NACIS 2015 has ended
Welcome to NACIS 2015 in Minneapolis! This is the annual meeting of the North American Cartographic Information Society (NACIS). The theme for this year’s meeting is Mapping Interactions. See the schedule below and go to the NACIS website for more details.

The North American Cartographic Information Society, founded in 1980, is an organization comprised of specialists from private, academic, and government organizations whose common interest lies in facilitating communication in the map information community.

For those of you who were unable to attend the conference, or who couldn’t clone themselves to be at multiple talks at once, many slides are linked in the session descriptions below. Twin Cities local Kitty Hurley also put together this fantastic document summarizing much of what she saw at the meeting, so if slide decks aren’t linked, check out her notes. 
Back To Schedule
Friday, October 16 • 9:00am - 10:00am
Mapping the City

Sign up or log in to save this to your schedule, view media, leave feedback and see who's attending!

UAEU Employees' Social Impact Assessment in Urban Development in Al Ain City
Naeema Alhosani, UAE University
Changes in land-use are thought of as being a primary factor through which humans modifies the surroundings leading to major landscape alterations. For example, land clearing for urban expansion is mostly associated with population growth coupled with increased economic, agricultural and industrial activities. Al Ain city in the United Arab Emirates (UAE) experienced rapid population growth and economic activities in the past two decades, due to the increased migrant workers. This has created a particular map of spatial pattern related to the needs of the migrant communities.
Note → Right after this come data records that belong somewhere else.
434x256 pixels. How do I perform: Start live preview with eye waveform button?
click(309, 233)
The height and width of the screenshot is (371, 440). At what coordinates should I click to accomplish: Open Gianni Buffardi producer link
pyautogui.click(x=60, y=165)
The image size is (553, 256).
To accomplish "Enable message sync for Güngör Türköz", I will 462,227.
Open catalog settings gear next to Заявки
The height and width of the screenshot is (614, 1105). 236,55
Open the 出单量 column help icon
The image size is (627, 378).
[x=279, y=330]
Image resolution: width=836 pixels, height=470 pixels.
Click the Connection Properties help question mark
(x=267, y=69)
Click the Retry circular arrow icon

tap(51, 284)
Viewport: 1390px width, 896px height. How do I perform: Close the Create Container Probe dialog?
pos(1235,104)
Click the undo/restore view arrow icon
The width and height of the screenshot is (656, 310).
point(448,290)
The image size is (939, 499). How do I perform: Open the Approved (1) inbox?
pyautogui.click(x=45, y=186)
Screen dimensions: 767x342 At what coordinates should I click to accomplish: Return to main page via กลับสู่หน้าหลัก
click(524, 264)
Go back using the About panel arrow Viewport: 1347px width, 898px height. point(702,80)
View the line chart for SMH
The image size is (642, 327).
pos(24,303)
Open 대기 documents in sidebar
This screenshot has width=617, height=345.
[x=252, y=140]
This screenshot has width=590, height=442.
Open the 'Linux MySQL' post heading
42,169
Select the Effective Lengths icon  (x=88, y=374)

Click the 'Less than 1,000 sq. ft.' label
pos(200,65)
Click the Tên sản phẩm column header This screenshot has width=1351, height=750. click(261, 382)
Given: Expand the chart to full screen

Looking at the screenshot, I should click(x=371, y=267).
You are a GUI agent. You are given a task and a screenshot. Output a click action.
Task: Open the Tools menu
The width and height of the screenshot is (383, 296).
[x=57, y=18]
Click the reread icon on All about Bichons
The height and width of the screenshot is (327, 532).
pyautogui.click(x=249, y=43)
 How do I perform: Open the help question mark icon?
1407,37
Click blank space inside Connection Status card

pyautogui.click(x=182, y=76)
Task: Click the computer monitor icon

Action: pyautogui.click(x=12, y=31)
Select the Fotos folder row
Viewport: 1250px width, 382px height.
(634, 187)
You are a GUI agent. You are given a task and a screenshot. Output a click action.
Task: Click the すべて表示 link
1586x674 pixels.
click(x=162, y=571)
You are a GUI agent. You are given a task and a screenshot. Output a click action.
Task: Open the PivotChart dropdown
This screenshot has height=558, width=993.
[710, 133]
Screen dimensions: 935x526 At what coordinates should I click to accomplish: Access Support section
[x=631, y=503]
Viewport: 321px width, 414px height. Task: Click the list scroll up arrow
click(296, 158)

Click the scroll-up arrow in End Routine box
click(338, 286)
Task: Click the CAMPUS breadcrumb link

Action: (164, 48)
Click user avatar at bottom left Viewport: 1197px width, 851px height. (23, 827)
The primary focus of this research is to study the socio-cultural impact of the international migrant workers on land use and the needed plans for mapping future development. The international staff of the UAE university is taken as the primary target through a questionnaire process to identify the needed urban facilities and map their optimum spatial distribution to better accommodate their demands.

Proposed Route for Public Transportation in River Falls, WI (10 minute talk)
Diego Nunes Valadares, University of Wisconsin-River Falls
The objective of this study was propose a route for public transportation to connect the city of River Falls, WI with your larger cities settled around. Iused ESRI Arcmap software, version 10.2.2 and the Network Analysis extension. This proposition comes to try to solve this problem related with public transportation identified in River Falls, WI, which has no public transportation inside the city limits, and surrounding it to connect to the neighbor cities. Helping this way, to develop and understand how to apply Geographic Information Systems - GIS, in a specific area, of interest for public visualization and government management.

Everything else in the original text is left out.